Novel Inspiration

February 15, 2021

Writing  ITALIAN LOVE CAKE, I felt compelled to recreate the life of an Italian-American woman in the 1930s. Often I imagined my grandmother, but really I drew from the lives of many women, my mother, aunt, and grandmothers. I reflected on my own life as a young girl growing up in an Italian household. Each generation had something to say, and every image seemed to reflect back to ancestors in Italy, to the hopes and aspirations of the immigrant. As I wrote the story of the fictional Marie Genovese in Italian Love Cake, photos I’d looked at a hundred times took on new meaning.

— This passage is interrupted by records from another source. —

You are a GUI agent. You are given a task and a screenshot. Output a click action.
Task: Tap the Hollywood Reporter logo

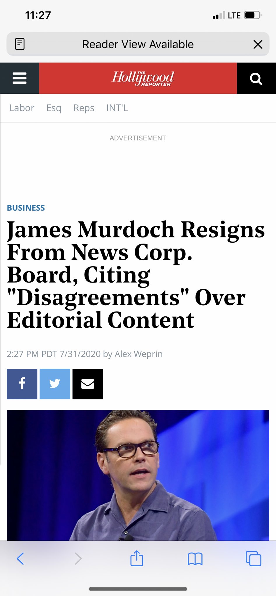click(143, 78)

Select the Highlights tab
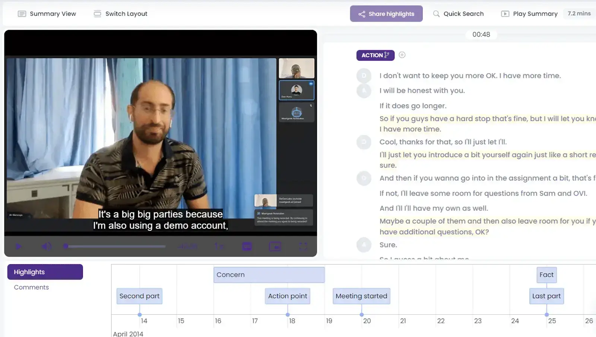45,272
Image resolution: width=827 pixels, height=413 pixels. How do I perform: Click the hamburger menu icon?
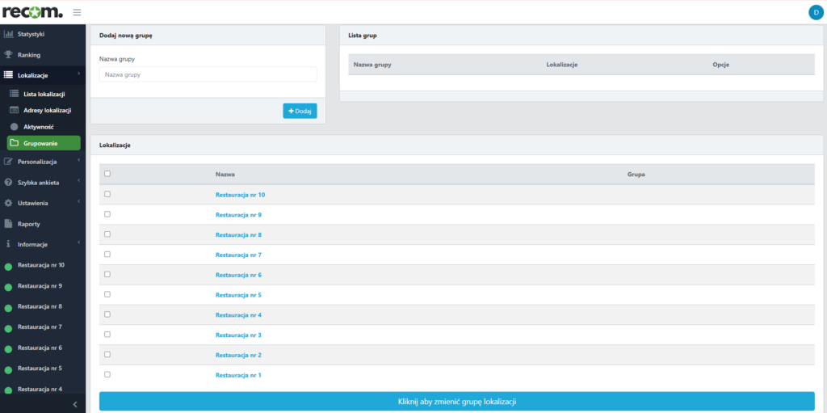77,12
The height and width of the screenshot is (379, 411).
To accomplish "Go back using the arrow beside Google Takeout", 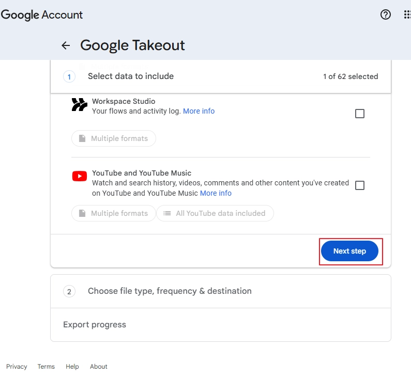I will [x=66, y=45].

My maternal grandmother loved riding horses, even old plow horses like this one on her father’s New Jersey farm. While writing my novel #ItalianLoveCake, I pictured my grandmother as an Italian woman riding a nag on a farm in Naples.

 

 

 

 

My sisters and I stand on a pier in New York Harbor in the 1960s having just seen our paternal grandmother off to Europe on an ocean liner. I see us as “Italian” children, Ferrante-esque in our best knitted suits and leather shoes.

 

My Aunt Maddy and Uncle Lewis pose outside an airport terminal in the hayday of luxury air travel. They look so glamorous, but are they happy? Seeing them now I am reminded that their marriage was engineered, arranged?–by Aunt Maddy’s mother, the formidable Nana, which seems very old country to me now.

 

Lisa and I (I’m standing) with our cousin Patty by a statue of the Blessed Mother in a kind of a grotto behind our aunt and uncle’s house. Such an overt display of our Catholicism shocks me now. I remember the photo being taken, I was seven at the time. I recall being proud and showing off that we had a shrine to Our Lady.

 

Aunt Maddy is tanned having just returned from spending the winter in Florida. Back up north, she’s again hanging out with us, her nieces. (Author in green.)